> [Request] Lay out each line of the material below as a string in one JSON list, one string per line, leaving out blank lines.

> [Exercise inputs]
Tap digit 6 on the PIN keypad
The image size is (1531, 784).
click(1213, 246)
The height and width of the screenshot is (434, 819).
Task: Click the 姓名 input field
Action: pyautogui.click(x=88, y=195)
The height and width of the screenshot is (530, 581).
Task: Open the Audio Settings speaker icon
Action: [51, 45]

> [The result]
[
  "Tap digit 6 on the PIN keypad",
  "The image size is (1531, 784).",
  "click(1213, 246)",
  "The height and width of the screenshot is (434, 819).",
  "Task: Click the 姓名 input field",
  "Action: pyautogui.click(x=88, y=195)",
  "The height and width of the screenshot is (530, 581).",
  "Task: Open the Audio Settings speaker icon",
  "Action: [51, 45]"
]